As described above, according to the sagitator measuring apparatus of the glass panel for cathode ray tube according to the present invention, the sagitta of the panel to be formed for each station of each mold by installing the sagitta measuring apparatus at a subsequent position in the molding part for forming the glass panel. By continuously measuring the value, the stabilization time of the mold and the plunger can be significantly shortened.

In addition, the sagittal measuring device of the present invention, unlike the conventional installation inside the fusion machine for fusion of the fixing pin, by independently installed on the conveyor can secure a wide work space that can be repaired in the event of a failure, and also It has the effect of increasing the number of uses of the fusion machine more freely.

1 is a plan view schematically showing a molding facility of a glass panel for a typical cathode ray tube;

FIG. 2 is a plan view schematically illustrating a fixing pin welding device for fusion fixing pins to a glass panel for a typical cathode ray tube;

3 is a plan view showing the position of the sagitator of the glass panel for a typical cathode ray tube;

Figure 4 is a side view showing a sagitator measuring apparatus of the glass panel for the cathode ray tube according to the present invention,

5 to 9 are exemplary views showing the operation relationship of the sagittal measuring device of the glass panel for cathode ray tube according to the present invention.

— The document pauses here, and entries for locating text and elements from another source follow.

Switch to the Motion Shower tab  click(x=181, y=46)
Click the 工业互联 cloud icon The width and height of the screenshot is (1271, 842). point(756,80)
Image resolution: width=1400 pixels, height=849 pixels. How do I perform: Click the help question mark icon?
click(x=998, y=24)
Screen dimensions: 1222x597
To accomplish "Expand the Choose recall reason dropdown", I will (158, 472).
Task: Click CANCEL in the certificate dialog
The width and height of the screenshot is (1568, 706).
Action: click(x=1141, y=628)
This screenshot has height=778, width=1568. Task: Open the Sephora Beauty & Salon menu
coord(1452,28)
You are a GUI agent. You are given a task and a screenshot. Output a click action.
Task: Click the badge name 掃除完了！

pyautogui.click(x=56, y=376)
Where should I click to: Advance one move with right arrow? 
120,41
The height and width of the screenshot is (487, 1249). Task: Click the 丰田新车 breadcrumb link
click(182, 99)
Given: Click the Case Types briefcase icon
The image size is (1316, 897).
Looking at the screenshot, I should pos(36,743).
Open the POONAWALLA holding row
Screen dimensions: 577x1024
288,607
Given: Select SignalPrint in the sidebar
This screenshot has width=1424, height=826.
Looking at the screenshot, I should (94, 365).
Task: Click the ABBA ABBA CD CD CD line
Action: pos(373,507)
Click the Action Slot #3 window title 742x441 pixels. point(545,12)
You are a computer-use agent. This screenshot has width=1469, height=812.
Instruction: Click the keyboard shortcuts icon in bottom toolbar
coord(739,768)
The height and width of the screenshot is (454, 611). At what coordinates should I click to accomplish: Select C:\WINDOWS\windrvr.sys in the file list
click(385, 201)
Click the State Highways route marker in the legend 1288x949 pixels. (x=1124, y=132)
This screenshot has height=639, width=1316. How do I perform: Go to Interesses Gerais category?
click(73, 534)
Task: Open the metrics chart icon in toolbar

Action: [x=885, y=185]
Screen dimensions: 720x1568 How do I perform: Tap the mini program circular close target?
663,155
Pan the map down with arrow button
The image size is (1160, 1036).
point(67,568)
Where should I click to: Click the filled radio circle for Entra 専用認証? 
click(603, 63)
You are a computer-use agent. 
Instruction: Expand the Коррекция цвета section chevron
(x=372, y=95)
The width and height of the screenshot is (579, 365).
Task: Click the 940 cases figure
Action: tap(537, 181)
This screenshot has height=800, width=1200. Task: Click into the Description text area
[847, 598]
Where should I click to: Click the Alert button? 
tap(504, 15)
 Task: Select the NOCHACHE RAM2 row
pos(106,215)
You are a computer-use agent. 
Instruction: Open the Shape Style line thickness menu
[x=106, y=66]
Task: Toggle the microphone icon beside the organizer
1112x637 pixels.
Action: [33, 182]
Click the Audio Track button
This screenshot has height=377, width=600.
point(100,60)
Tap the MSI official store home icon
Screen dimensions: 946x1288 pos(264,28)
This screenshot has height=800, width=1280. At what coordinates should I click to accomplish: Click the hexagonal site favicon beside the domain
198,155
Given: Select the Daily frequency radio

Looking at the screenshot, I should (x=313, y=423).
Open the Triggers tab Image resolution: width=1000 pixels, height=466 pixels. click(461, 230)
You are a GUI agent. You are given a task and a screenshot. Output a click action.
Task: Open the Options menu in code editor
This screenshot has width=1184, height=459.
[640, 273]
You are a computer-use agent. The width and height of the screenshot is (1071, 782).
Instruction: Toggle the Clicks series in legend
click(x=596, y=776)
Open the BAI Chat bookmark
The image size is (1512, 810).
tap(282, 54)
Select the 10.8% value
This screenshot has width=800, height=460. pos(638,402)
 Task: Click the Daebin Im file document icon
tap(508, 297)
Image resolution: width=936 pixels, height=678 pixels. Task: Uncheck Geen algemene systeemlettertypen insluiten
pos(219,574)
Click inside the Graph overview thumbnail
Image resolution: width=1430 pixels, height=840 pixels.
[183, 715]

<Explanation of symbols for the main parts of the drawings>

10: molding, 11: column,

12: Turn Table, 13: Mold,

20: fixing pin welding part, 21: fixing pin,

22: fusion machine, 30: conveyor (Conveyor),

40: Sensor, 50: Stopper,

60: Lifter, 70, 70a: Measuring unit,

71: probe, P: glass panel.

Claims (3)

A conveyor (30) installed between the molding unit (10) for forming a glass panel (P) and the fixing pin fusion unit (20) for fusion of the fixing pin (21) to the molded glass panel (P); A sensor 40 sensing the glass panel P transported by the conveyor 30 and a stopper operated by a signal of the sensor 40 to stop the glass panel P; 50), a lifter 60 for lifting the glass panel P stopped by the stopper 50 upward, and a thickness of the glass panel P lifted by the lifter 60 is measured. Sagita measuring apparatus of a glass panel for a cathode ray tube, characterized in that it comprises a measuring unit (70) provided with a probe (71). The method of claim 1, The measuring unit 70 is a sagitator measuring apparatus of the glass panel for cathode ray tube, characterized in that the lifting up and down. The method according to claim 1 or 2, The probes 71 are formed of five to measure the thickness of the center and the four corners of the glass panel, the digitizer measuring apparatus of the glass panel for cathode ray tubes.